• EXERCISE BRIEF
Copy out every line of the material below word for word, leaving nothing out.
--- --- ---
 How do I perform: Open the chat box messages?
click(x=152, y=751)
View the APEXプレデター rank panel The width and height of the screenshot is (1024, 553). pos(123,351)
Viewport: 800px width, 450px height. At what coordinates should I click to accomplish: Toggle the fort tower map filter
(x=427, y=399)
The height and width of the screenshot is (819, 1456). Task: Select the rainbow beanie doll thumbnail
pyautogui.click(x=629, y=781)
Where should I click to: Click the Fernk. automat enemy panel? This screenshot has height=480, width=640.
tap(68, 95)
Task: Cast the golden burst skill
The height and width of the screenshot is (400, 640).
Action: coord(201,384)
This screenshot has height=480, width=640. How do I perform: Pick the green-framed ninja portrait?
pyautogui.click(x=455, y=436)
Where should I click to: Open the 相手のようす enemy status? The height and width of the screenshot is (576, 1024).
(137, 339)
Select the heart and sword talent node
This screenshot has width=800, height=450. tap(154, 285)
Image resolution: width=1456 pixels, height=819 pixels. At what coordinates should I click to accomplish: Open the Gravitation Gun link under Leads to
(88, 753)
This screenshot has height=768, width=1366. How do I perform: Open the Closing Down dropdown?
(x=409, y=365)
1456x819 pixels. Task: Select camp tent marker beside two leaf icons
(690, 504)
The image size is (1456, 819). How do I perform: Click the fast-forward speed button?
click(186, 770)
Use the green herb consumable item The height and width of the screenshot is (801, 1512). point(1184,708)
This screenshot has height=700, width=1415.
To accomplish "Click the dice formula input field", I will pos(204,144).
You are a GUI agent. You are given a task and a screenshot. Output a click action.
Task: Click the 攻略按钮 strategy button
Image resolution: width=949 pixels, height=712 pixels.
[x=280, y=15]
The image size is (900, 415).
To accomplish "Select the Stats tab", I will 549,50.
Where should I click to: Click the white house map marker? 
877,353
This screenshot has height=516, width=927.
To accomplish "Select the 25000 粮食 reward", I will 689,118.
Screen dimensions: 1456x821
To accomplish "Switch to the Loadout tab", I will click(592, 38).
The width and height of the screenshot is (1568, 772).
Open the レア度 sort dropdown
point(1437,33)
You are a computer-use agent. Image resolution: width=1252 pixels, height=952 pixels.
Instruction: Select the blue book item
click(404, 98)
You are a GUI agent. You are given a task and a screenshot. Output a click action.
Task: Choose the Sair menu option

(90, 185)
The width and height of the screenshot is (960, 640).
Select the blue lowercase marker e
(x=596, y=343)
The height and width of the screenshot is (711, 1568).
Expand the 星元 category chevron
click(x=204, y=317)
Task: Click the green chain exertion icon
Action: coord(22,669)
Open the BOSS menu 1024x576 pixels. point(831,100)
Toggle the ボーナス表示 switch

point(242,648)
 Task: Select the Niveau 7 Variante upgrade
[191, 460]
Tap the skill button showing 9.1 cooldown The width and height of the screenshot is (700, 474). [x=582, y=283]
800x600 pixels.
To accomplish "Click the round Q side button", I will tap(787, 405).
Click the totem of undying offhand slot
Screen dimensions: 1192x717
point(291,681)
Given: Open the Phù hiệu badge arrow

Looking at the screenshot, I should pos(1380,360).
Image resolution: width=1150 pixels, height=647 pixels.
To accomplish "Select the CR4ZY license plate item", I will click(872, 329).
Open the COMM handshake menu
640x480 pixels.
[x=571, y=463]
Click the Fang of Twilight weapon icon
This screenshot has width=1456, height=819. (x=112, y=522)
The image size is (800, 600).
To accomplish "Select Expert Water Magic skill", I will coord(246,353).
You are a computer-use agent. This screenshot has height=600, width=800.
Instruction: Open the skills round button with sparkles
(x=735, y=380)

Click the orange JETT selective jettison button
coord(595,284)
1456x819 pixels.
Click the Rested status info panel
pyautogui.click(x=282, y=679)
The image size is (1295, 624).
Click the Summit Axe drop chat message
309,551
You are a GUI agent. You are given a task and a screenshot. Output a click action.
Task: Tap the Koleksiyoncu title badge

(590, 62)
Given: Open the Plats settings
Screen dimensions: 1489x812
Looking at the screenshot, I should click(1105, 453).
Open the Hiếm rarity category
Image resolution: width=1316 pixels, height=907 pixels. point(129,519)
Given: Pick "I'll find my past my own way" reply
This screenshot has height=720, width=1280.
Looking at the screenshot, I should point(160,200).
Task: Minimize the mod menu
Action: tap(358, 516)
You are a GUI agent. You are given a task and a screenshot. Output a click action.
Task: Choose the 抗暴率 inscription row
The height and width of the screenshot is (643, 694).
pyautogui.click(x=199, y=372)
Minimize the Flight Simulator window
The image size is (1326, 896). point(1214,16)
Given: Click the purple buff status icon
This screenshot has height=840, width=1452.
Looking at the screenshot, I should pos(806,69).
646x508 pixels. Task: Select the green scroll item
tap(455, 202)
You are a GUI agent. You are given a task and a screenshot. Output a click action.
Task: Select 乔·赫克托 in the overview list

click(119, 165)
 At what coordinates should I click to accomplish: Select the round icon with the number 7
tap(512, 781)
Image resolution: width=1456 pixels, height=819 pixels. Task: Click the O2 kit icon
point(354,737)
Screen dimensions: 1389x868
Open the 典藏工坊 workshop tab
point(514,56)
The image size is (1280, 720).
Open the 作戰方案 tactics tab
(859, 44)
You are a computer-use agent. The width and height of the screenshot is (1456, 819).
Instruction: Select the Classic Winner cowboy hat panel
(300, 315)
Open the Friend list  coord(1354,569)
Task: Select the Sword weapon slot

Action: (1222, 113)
--- --- ---
• EXERCISE SOLUTION
 How do I perform: Open the chat box messages?
click(x=152, y=751)
View the APEXプレデター rank panel The width and height of the screenshot is (1024, 553). pos(123,351)
Viewport: 800px width, 450px height. At what coordinates should I click to accomplish: Toggle the fort tower map filter
(x=427, y=399)
The height and width of the screenshot is (819, 1456). Task: Select the rainbow beanie doll thumbnail
pyautogui.click(x=629, y=781)
Where should I click to: Click the Fernk. automat enemy panel? This screenshot has height=480, width=640.
tap(68, 95)
Task: Cast the golden burst skill
The height and width of the screenshot is (400, 640).
Action: coord(201,384)
This screenshot has height=480, width=640. How do I perform: Pick the green-framed ninja portrait?
pyautogui.click(x=455, y=436)
Where should I click to: Open the 相手のようす enemy status? The height and width of the screenshot is (576, 1024).
(137, 339)
Select the heart and sword talent node
This screenshot has width=800, height=450. tap(154, 285)
Image resolution: width=1456 pixels, height=819 pixels. At what coordinates should I click to accomplish: Open the Gravitation Gun link under Leads to
(88, 753)
This screenshot has height=768, width=1366. How do I perform: Open the Closing Down dropdown?
(x=409, y=365)
1456x819 pixels. Task: Select camp tent marker beside two leaf icons
(690, 504)
The image size is (1456, 819). How do I perform: Click the fast-forward speed button?
click(186, 770)
Use the green herb consumable item The height and width of the screenshot is (801, 1512). point(1184,708)
This screenshot has height=700, width=1415.
To accomplish "Click the dice formula input field", I will pos(204,144).
You are a GUI agent. You are given a task and a screenshot. Output a click action.
Task: Click the 攻略按钮 strategy button
Image resolution: width=949 pixels, height=712 pixels.
[x=280, y=15]
The image size is (900, 415).
To accomplish "Select the Stats tab", I will 549,50.
Where should I click to: Click the white house map marker? 
877,353
This screenshot has height=516, width=927.
To accomplish "Select the 25000 粮食 reward", I will 689,118.
Screen dimensions: 1456x821
To accomplish "Switch to the Loadout tab", I will click(592, 38).
The width and height of the screenshot is (1568, 772).
Open the レア度 sort dropdown
point(1437,33)
You are a computer-use agent. Image resolution: width=1252 pixels, height=952 pixels.
Instruction: Select the blue book item
click(404, 98)
You are a GUI agent. You are given a task and a screenshot. Output a click action.
Task: Choose the Sair menu option

(90, 185)
The width and height of the screenshot is (960, 640).
Select the blue lowercase marker e
(x=596, y=343)
The height and width of the screenshot is (711, 1568).
Expand the 星元 category chevron
click(x=204, y=317)
Task: Click the green chain exertion icon
Action: coord(22,669)
Open the BOSS menu 1024x576 pixels. point(831,100)
Toggle the ボーナス表示 switch

point(242,648)
 Task: Select the Niveau 7 Variante upgrade
[191, 460]
Tap the skill button showing 9.1 cooldown The width and height of the screenshot is (700, 474). [x=582, y=283]
800x600 pixels.
To accomplish "Click the round Q side button", I will tap(787, 405).
Click the totem of undying offhand slot
Screen dimensions: 1192x717
point(291,681)
Given: Open the Phù hiệu badge arrow

Looking at the screenshot, I should pos(1380,360).
Image resolution: width=1150 pixels, height=647 pixels.
To accomplish "Select the CR4ZY license plate item", I will click(872, 329).
Open the COMM handshake menu
640x480 pixels.
[x=571, y=463]
Click the Fang of Twilight weapon icon
This screenshot has width=1456, height=819. (x=112, y=522)
The image size is (800, 600).
To accomplish "Select Expert Water Magic skill", I will coord(246,353).
You are a computer-use agent. This screenshot has height=600, width=800.
Instruction: Open the skills round button with sparkles
(x=735, y=380)

Click the orange JETT selective jettison button
coord(595,284)
1456x819 pixels.
Click the Rested status info panel
pyautogui.click(x=282, y=679)
The image size is (1295, 624).
Click the Summit Axe drop chat message
309,551
You are a GUI agent. You are given a task and a screenshot. Output a click action.
Task: Tap the Koleksiyoncu title badge

(590, 62)
Given: Open the Plats settings
Screen dimensions: 1489x812
Looking at the screenshot, I should click(1105, 453).
Open the Hiếm rarity category
Image resolution: width=1316 pixels, height=907 pixels. point(129,519)
Given: Pick "I'll find my past my own way" reply
This screenshot has height=720, width=1280.
Looking at the screenshot, I should point(160,200).
Task: Minimize the mod menu
Action: tap(358, 516)
You are a GUI agent. You are given a task and a screenshot. Output a click action.
Task: Choose the 抗暴率 inscription row
The height and width of the screenshot is (643, 694).
pyautogui.click(x=199, y=372)
Minimize the Flight Simulator window
The image size is (1326, 896). point(1214,16)
Given: Click the purple buff status icon
This screenshot has height=840, width=1452.
Looking at the screenshot, I should pos(806,69).
646x508 pixels. Task: Select the green scroll item
tap(455, 202)
You are a GUI agent. You are given a task and a screenshot. Output a click action.
Task: Select 乔·赫克托 in the overview list

click(119, 165)
 At what coordinates should I click to accomplish: Select the round icon with the number 7
tap(512, 781)
Image resolution: width=1456 pixels, height=819 pixels. Task: Click the O2 kit icon
point(354,737)
Screen dimensions: 1389x868
Open the 典藏工坊 workshop tab
point(514,56)
The image size is (1280, 720).
Open the 作戰方案 tactics tab
(859, 44)
You are a computer-use agent. The width and height of the screenshot is (1456, 819).
Instruction: Select the Classic Winner cowboy hat panel
(300, 315)
Open the Friend list  coord(1354,569)
Task: Select the Sword weapon slot

Action: (1222, 113)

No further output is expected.